The word trombone derives from Italian tromba (trumpet) and -one (a suffix meaning "large"), so the name literally means "large trumpet". Trombones and trumpets share the important characteristic of having predominantly cylindrical bores. Therefore, the most frequently encountered trombones—the tenor and bass trombone—are the tenor and bass counterparts of the trumpet. Trombone music, along with music for euphonium and tuba, is typically written in concert pitch while trumpet music is transposed to B, although exceptions do occur, the most notably being in brass band music. Most trombones are pitched in B, an octave below the trumpet and an octave above the tuba.
Trombone

Piccolo

  The piccolo (Italian for small) is a half-size flute, and a member of the woodwind family of musical instruments. The piccolo has the same fingerings as its larger sibling, the standard transverse flute, but the sound it produces is an octave higher than written. This gave rise to the name "ottavino," the name by which the instrument is referred to in the scores of Italian composers.
Piccolos are now only manufactured in the key of C; however, they were once also available in D. It was for this D piccolo that John Philip Sousa wrote the famous solo in the final repeat of the closing section (trio) of his march "The Stars and Stripes Forever".
In the orchestral setting, the piccolo player is often designated as Piccolo/Flute III or even Assistant Principal. The larger orchestras have designated this position as a Solo position due to the demands of the literature.
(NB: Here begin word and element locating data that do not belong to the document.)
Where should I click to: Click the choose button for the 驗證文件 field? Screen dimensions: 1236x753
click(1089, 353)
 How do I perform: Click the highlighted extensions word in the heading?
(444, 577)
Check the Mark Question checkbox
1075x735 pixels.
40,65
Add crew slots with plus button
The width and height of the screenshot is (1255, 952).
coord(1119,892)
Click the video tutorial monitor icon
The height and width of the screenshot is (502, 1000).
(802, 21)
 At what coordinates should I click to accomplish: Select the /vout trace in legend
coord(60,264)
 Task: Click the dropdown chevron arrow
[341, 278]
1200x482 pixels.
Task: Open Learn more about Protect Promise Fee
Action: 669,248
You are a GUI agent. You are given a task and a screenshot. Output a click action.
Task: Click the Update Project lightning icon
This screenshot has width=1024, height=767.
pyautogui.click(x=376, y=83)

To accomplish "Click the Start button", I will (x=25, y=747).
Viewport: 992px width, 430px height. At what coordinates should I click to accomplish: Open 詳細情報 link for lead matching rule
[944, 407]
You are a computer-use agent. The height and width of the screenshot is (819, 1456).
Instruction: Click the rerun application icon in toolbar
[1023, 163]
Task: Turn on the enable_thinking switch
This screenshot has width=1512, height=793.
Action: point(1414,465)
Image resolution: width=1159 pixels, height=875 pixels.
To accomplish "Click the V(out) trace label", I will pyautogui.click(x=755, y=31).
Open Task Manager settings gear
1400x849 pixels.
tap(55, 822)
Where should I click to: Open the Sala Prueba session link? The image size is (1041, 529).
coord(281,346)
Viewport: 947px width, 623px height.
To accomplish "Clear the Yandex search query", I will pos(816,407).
Piccolos are often orchestrated to double (i.e., to play together with) the violins or the flutes, adding sparkle and brilliance to the overall sound because of the aforementioned one-octave transposition upwards.
Concertos have been composed for piccolo, including those by Lowell Liebermann, Sir Peter Maxwell Davies, Todd Goodman, Martin Amlin, Will Gay Bottje, Bruce Broughton, Valentino Bucchi, Avner Dorman, Justin Taylor (composer), Jean Doué, Michael Easton, Egil Hovland, Guus Janssen, Tilo Medek, Dexter Morrill, Raymond Niverd, Daniel Pinkham, Thomas Schudel, and Allan Stephenson. Graham Waterhouse composed a Quintet for Piccolo and String Quartet.